Asilo dos Inválidos da Santa Casa da Misericórdia de Barcelos

  • AISCMB
  • Pessoa coletiva
  • 1874-1960

O Asilo de Inválidos da Santa Casa da Misericórdia de Barcelos foi edificado entre 1874 e 1890, concretizando a missão assistencial planeada pela Irmandade desde 1818, data da constituição do Fundo dos Entrevados. A estrutura foi instalada no topo norte das novas dependências da Santa Casa (lado esquerdo da Igreja), aproveitando o espaço disponível na segunda metade do século XIX.
A sua função primordial era o acolhimento de pessoas necessitadas, servindo também, em caráter excecional, como local de pernoita para quem não tivesse abrigo. No final do século XIX, o espaço ainda funcionava em articulação com um pequeno Recolhimento (ou Casa de Peregrinos), que prestava apoio provisório aos caminhantes da rota de Santiago de Compostela.
Administração e Organização
A gestão do Asilo era da competência direta do Mordomo Dirigente (ou Mesário Dirigente), responsável pela administração do estabelecimento. A partir de 1917, com a extinção do cargo de Mordomo do Culto, este administrador passou também a tutelar a Igreja da SCMB, dada a proximidade física e institucional entre os espaços.
A organização interna do Asilo caracterizou-se por:
Supervisão: Direção do Mordomo do Mês ou do Irmão do Mês.
Corpo Técnico: Assistência direta prestada por enfermeiros responsáveis especificamente pelos asilados.
Expansão: O Compromisso de 1887 previa a criação de um Albergue Noturno anexo ao edifício do Asilo, reforçando a sua vertente de acolhimento imediato.
Evolução Normativa
A importância do Asilo na estrutura da Santa Casa foi sucessivamente ratificada nos principais documentos da instituição:
Compromisso de 1887: define o Asilo como uma das grandes linhas de caridade da SCMB.
Estatutos de 1917: reafirmam o privilégio concedido às ações de caridade desenvolvidas no Asilo.
Regulamento de 1952: Consolida a estrutura administrativa, mantendo a missão original de assistência aos inválidos com designações de cargos mais atualizadas.

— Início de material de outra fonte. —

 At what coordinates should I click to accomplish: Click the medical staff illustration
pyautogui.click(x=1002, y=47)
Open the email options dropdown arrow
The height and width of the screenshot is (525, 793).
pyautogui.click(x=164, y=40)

Confraria de Santa Gertrudes

  • CSG
  • Pessoa coletiva
  • 1790-1870

As confrarias ou irmandades, constituídas por leigos (confrades), registaram uma expansão significativa entre os séculos XVII e o início do XIX. Estas instituições funcionavam como redes de solidariedade espiritual e social, sustentadas por doações e legados pios de devotos que procuravam assegurar o sufrágio das suas almas e a obtenção de indulgências.
A Confraria de Santa Gertrudes Magna (monja beneditina e mística alemã do século XIII) insere-se neste movimento, refletindo a crescente popularidade do culto à "Santa do Sagrado Coração" em Portugal no final do século XVIII, período em que a sua espiritualidade mística atraía a aristocracia e o clero.
A génese desta Confraria no seio da Santa Casa da Misericórdia de Barcelos deve-se à iniciativa de José de Almeida Castelo Branco Bezerra, senhor da Quinta de Pereiró (S. Paio de Carvalhal) e, então, mesário da instituição.
O requerimento para a fundação foi apreciado em Mesa no dia 13 de maio de 1790, sob o provimento de Francisco Xavier Cordeiro da Nóbrega. A aprovação do pedido não apenas oficializou a devoção, mas também alterou a disposição iconográfica da Igreja da Misericórdia.
Iconografia e Espaço Sagrado
Por vontade do instituidor, a hierarquia do altar-mor foi reorganizada para acolher as novas devoções:
Lado do Evangelho (Esquerda): Imagem de Santa Gertrudes, a Magna.
Lado da Epístola (Direita): Imagem de Santa Isabel (Rainha de Portugal e figura central das Misericórdias).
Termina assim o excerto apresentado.